Software-Timed Acquisitions
With a software-timed acquisition, software controls the rate of the acquisition. Software sends a separate command to the hardware to initiate each ADC conversion. In NI-DAQmx, software-timed acquisitions are referred to as having on-demand timing. Software-timed acquisitions are also referred to as immediate or static acquisitions and are typically used for reading a single sample of data.
Hardware-Timed Acquisitions
With hardware-timed acquisitions, a digital hardware signal (AI Sample Clock) controls the rate of the acquisition. This signal can be generated internally on your device or provided externally.
Hardware-timed acquisitions have several advantages over software-timed acquisitions: · The time between samples can be much shorter. · The timing between samples is deterministic. · Hardware-timed acquisitions can use hardware triggering.
Hardware-timed operations can be buffered or non-buffered. A buffer is a temporary storage in computer memory for to-be-generated samples. · Buffered–In a buffered acquisition, data is moved from the DAQ device’s onboard FIFO
memory to a PC buffer using DMA or interrupts before it is transferred to application memory. Buffered acquisitions typically allow for much faster transfer rates than non-buffered acquisitions because data is moved in large blocks, rather than one point at a time. One property of buffered I/O operations is the sample mode. The sample mode can be either finite or continuous. ­ Finite sample mode acquisition refers to the acquisition of a specific, predetermined
number of data samples. Once the specified number of samples has been read in, the acquisition stops. If you use a reference trigger, you must use finite sample mode. ­ Continuous acquisition refers to the acquisition of an unspecified number of samples. Instead of acquiring a set number of data samples and stopping, a continuous acquisition continues until you stop the operation. Continuous acquisition is also referred to as double-buffered or circular-buffered acquisition.
© National Instruments | 4-9

Chapter 4 Analog Input
If data cannot be transferred across the bus fast enough, the FIFO becomes full. New acquisitions overwrite data in the FIFO before it can be transferred to host memory. The device generates an error in this case. With continuous operations, if the user program does not read data out of the PC buffer fast enough to keep up with the data transfer, the buffer could reach an overflow condition, causing an error to be generated. · Non-buffered–In non-buffered acquisitions, data is read directly from the FIFO on the device. Typically, hardware-timed, non-buffered operations are used to read single samples with known time increments between them.
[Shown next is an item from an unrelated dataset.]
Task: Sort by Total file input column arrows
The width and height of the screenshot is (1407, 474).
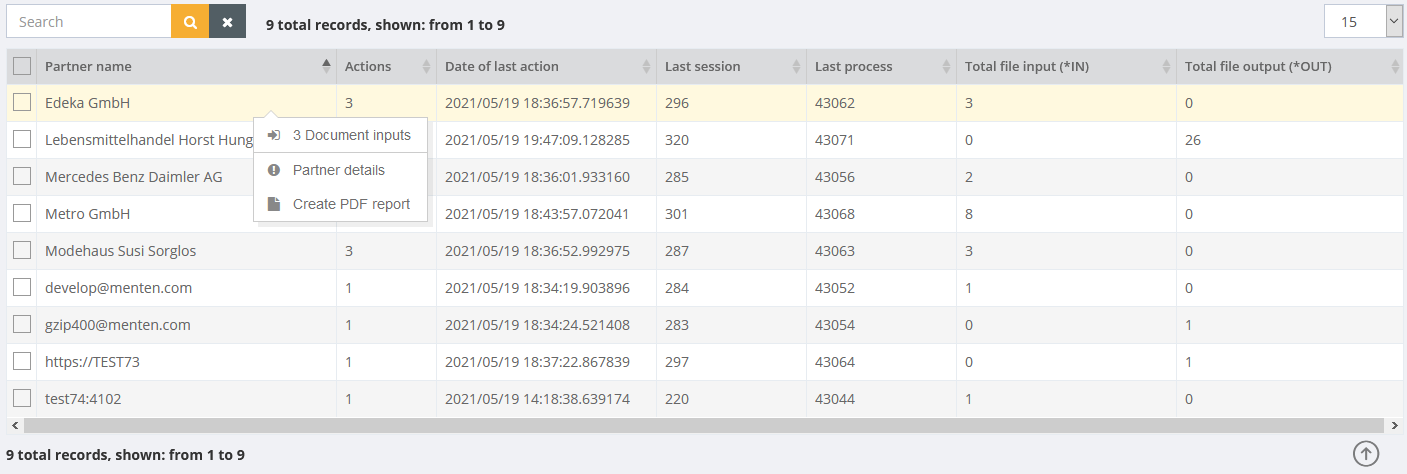Action: point(1166,67)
Note (NI USB-62xx Devices) USB M Series devices do not support non-buffered hardware-timed operations.
Analog Input Triggering
Analog input supports three different triggering actions: · Start trigger · Reference trigger · Pause trigger Refer to the AI Start Trigger Signal, AI Reference Trigger Signal, and AI Pause Trigger Signal sections for information about these triggers. An analog or digital trigger can initiate these actions. All M Series devices support digital triggering, but some do not support analog triggering. To find your device triggering options, refer to the specifications document for your device.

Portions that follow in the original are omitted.